Sermon on the Mount: Reliable Words
Text: Matthew 5:33-37
Sermon: Reliable Words
Date: July 22, 2012
Listen to audio: July 22, 2012
Summary: It’s hard to convince someone that you are telling the truth when they are skeptical. In order to be more convincing, we often come up with formulas that are intended to convince others that we are telling the truth. We say things like, “I promise,” “I’m telling the truth,” “scout’s honor,” or even “I swear.”
Jesus’ words in Matthew 5 help us understand that having credibility with someone else is not a matter of understanding the right forulas for convincing others that you are telling the truth, but rather a product of your integrity. If you want others to believe you, practice telling the truth.
Scripture Reading: “Again, ye have heard that it was said to them of old time, Thou shalt not forswear thyself, but shalt perform unto the Lord thine oaths: but I say unto you, swear not at all; neither by the heaven, for it is the throne of God; nor by the earth, for it is the footstool of his feet; nor by Jerusalem, for it is the city of the great King. Neither shalt thou swear by thy head, for thou canst not make one hair white or black. But let your speech be, Yea, yea; Nay, nay: and whatsoever is more than these is of the evil one. “(Matthew 5:33-37 ASV)

== Extracted data ==
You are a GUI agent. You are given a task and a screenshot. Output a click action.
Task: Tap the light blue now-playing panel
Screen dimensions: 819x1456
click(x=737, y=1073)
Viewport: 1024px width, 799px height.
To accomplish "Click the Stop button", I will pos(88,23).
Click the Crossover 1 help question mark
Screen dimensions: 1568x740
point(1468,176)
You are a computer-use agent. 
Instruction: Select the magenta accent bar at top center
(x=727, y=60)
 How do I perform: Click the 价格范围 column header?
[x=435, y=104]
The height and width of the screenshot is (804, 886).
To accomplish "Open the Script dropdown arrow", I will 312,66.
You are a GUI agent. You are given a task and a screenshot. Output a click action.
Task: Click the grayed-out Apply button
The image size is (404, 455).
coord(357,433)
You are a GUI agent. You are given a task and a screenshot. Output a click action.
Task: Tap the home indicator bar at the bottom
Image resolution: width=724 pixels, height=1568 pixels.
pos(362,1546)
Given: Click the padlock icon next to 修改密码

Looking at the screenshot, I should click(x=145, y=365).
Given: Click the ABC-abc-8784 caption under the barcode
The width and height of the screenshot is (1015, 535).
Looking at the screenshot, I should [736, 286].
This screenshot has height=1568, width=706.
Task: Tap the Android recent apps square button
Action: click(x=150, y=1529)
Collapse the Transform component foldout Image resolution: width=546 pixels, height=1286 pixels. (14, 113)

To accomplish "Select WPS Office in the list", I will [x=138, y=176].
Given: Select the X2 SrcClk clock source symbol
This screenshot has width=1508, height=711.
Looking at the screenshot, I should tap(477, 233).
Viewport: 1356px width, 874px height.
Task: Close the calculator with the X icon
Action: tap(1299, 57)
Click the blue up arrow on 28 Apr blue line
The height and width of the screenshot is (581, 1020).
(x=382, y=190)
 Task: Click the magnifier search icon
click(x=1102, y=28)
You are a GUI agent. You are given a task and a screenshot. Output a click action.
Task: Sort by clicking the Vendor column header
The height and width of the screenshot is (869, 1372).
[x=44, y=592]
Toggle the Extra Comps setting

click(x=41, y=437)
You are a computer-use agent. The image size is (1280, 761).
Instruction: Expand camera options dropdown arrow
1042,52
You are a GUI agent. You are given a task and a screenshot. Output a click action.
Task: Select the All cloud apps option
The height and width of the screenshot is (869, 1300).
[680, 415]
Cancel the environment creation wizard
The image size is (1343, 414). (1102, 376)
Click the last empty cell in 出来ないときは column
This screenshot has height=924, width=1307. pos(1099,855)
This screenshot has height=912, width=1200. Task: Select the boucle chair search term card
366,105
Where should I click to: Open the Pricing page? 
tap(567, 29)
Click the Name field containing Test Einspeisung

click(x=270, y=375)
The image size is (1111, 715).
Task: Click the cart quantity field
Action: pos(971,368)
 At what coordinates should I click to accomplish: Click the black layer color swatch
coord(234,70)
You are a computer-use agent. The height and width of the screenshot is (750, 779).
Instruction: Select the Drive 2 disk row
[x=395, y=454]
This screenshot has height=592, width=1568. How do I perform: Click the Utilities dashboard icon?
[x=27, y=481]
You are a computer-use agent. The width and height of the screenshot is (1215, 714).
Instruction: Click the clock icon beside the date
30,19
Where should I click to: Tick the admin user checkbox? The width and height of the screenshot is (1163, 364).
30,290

== Tasks for this exercise ==
(1) Transcribe everything in the sermon summary from "Sermon on the" down to "practice telling the truth.".
(2) Go on with the text of the sermon on reliable words, starting after its last sentence.

== Solved tasks ==
(1)
Sermon on the Mount: Reliable Words
Text: Matthew 5:33-37
Sermon: Reliable Words
Date: July 22, 2012
Listen to audio: July 22, 2012
Summary: It’s hard to convince someone that you are telling the truth when they are skeptical. In order to be more convincing, we often come up with formulas that are intended to convince others that we are telling the truth. We say things like, “I promise,” “I’m telling the truth,” “scout’s honor,” or even “I swear.”
Jesus’ words in Matthew 5 help us understand that having credibility with someone else is not a matter of understanding the right forulas for convincing others that you are telling the truth, but rather a product of your integrity. If you want others to believe you, practice telling the truth.

(2)
Have you every spoke words of truth and people didn’t believe you? How can you let the people around you know that your words are trustworthy? How do you react when people don’t believe you?
The problems in the days of Jesus are not so different than are own? Jesus addresses the ideas of personal oaths and the words we use to get people to believe us. When Jesus addressed these concerns it is to people that are liars and shade the truth.
We live in a culture where we expect to be deceived? We live in a culture where we are no longer appalled at lying, but celebrate those that are able to skillfully pull it off.
Jesus is calling us to integrity and new character, to stand on our character as truth sayers. Jesus is not just speaking of the words we speak to guarantee our integrity, he is addressing the need to promise at all. In the world that God originally created lying was not part of it. Doubt, deception, promises, and swearing, are vows that point to a deeper cultural infection. To live beyond the oath taking, and linguistic tricky to captivate the hearer to believing that what you have to say is true. The need to make oaths and promises points to a deeper reality that ones words may not be trustworthy and may indeed need to be dressed up in order impress.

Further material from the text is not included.